Task directions:
Find the lines below in which the string "list" occurs. Copy each one.
──────── Dataset ────────
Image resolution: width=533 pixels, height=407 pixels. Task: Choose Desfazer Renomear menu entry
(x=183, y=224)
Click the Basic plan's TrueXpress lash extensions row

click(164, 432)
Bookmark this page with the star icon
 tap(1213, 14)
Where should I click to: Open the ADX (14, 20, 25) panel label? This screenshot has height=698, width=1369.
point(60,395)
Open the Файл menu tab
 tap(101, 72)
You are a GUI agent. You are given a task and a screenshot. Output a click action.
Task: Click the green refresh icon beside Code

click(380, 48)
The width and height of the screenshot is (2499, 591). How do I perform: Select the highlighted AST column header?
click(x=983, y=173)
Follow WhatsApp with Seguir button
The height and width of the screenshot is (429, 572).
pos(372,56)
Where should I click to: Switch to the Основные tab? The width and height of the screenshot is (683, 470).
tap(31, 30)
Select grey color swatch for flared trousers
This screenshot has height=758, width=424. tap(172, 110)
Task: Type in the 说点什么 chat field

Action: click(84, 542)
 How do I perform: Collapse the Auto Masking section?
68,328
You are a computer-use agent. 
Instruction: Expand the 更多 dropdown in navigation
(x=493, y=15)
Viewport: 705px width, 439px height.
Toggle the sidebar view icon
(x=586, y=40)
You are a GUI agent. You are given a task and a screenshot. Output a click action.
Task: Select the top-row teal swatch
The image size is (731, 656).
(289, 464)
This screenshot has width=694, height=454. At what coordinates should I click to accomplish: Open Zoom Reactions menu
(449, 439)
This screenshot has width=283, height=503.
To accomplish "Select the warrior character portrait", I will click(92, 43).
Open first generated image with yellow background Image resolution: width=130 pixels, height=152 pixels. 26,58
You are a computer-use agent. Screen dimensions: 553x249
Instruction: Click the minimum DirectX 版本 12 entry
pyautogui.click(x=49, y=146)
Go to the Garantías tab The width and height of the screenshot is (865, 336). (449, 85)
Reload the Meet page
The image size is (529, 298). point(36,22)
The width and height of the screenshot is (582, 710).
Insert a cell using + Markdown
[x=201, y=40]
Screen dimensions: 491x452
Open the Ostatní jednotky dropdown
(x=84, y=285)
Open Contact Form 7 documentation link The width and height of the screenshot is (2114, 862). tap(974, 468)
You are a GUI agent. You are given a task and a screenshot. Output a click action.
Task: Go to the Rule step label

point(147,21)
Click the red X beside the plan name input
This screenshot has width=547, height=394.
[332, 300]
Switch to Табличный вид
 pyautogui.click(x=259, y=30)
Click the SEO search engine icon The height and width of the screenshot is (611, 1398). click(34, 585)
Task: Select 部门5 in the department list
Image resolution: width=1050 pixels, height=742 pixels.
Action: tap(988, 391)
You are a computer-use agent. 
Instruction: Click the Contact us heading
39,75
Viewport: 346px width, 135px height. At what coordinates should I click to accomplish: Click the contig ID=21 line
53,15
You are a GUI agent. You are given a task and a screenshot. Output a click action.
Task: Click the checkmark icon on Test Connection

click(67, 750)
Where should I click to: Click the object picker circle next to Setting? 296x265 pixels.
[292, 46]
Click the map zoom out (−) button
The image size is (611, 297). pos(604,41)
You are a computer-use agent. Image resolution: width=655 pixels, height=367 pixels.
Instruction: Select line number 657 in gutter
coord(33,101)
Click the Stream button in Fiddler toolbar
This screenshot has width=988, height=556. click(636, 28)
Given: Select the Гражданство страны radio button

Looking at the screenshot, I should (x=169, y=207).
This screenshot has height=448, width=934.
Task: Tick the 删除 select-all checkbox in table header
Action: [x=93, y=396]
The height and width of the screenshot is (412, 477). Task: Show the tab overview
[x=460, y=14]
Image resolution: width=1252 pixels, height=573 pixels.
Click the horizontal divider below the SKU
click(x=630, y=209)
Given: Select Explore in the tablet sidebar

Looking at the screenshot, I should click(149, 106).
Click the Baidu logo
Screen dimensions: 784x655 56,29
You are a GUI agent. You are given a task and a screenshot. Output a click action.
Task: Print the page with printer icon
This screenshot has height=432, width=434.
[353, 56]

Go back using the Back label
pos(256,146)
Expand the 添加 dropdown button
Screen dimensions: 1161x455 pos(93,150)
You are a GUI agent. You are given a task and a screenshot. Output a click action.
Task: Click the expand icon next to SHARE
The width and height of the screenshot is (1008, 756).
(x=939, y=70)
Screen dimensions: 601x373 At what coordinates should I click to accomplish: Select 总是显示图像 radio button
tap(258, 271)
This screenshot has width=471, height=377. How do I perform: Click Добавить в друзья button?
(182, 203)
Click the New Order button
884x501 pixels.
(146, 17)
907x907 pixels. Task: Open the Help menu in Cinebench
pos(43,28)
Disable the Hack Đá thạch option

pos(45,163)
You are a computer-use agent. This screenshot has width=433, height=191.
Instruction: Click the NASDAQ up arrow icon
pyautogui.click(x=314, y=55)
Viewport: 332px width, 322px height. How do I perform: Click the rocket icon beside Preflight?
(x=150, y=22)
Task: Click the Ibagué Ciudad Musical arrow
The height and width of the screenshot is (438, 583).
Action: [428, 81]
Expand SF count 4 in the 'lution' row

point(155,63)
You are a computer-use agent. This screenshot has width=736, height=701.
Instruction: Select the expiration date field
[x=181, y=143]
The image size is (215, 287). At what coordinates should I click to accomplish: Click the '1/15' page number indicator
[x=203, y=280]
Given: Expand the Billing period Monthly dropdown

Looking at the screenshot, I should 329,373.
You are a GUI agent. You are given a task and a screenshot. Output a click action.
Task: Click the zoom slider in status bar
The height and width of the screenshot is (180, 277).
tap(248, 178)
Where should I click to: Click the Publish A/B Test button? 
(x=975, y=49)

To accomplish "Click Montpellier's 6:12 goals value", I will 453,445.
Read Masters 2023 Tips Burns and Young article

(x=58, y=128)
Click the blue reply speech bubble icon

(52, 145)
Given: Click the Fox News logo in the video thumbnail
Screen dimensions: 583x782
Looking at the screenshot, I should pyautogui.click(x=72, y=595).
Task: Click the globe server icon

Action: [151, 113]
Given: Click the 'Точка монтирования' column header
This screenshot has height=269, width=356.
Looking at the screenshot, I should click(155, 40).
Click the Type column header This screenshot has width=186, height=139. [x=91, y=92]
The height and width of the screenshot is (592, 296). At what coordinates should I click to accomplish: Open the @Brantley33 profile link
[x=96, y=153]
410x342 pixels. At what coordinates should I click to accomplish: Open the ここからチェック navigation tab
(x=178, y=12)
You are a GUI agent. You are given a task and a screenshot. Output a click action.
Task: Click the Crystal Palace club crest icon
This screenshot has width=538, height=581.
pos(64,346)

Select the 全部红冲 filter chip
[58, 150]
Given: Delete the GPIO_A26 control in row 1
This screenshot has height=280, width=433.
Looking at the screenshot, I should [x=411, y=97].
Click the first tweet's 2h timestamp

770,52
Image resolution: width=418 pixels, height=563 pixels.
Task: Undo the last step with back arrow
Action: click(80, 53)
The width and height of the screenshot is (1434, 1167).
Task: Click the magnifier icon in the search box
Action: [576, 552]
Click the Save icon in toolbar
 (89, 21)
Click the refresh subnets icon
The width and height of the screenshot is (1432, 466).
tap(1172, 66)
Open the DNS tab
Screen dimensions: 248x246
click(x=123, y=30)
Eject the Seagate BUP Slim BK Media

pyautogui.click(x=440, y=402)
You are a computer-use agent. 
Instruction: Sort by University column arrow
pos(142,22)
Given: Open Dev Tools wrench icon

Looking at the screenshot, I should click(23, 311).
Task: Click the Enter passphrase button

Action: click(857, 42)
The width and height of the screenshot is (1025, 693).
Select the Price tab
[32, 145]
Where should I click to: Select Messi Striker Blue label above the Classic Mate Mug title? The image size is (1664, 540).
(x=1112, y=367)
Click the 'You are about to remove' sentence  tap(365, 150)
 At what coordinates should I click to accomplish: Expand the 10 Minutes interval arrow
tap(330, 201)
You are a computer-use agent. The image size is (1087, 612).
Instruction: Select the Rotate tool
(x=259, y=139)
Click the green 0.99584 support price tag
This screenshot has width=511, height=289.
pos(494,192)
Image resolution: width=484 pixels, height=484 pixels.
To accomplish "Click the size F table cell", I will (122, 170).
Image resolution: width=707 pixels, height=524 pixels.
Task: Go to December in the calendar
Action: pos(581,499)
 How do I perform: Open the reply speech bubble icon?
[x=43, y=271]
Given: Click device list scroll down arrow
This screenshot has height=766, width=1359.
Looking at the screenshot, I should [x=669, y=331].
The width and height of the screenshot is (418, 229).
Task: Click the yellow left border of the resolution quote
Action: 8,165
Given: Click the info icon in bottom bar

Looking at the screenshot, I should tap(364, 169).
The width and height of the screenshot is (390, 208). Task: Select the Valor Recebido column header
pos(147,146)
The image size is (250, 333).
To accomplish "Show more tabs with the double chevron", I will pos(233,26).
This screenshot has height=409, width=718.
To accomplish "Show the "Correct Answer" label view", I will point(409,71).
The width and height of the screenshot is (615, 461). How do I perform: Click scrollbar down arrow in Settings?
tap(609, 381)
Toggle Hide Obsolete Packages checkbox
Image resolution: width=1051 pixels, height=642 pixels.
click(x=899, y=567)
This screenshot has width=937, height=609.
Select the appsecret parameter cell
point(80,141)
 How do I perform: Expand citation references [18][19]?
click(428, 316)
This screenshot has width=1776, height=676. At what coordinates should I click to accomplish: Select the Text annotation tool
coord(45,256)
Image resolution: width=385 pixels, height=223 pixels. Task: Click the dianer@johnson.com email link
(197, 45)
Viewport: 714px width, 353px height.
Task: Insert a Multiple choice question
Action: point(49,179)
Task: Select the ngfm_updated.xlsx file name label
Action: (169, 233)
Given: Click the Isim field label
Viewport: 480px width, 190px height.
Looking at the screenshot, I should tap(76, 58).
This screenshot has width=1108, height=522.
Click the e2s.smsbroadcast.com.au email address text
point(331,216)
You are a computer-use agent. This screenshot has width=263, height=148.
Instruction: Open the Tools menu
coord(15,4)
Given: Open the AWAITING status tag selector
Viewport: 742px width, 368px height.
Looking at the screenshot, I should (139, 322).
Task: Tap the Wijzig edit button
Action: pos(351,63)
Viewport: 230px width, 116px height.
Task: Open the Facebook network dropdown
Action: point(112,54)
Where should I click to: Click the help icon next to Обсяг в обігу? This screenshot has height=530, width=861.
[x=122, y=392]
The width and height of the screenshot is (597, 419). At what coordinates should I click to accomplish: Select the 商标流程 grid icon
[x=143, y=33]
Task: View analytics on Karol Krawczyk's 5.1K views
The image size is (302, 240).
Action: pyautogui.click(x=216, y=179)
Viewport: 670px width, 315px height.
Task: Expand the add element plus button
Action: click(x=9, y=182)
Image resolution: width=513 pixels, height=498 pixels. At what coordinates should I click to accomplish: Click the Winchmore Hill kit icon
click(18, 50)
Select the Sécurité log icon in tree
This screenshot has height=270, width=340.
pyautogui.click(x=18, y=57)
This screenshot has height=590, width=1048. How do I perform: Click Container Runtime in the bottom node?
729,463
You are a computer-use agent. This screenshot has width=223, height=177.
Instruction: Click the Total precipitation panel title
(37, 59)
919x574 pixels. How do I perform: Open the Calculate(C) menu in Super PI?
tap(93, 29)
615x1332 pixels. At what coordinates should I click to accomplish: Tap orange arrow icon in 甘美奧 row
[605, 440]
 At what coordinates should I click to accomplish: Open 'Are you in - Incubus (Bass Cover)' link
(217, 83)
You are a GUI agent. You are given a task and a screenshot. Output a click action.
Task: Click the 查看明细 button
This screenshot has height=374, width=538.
────────
Task response:
Task: Select 部门5 in the department list
Given: Click device list scroll down arrow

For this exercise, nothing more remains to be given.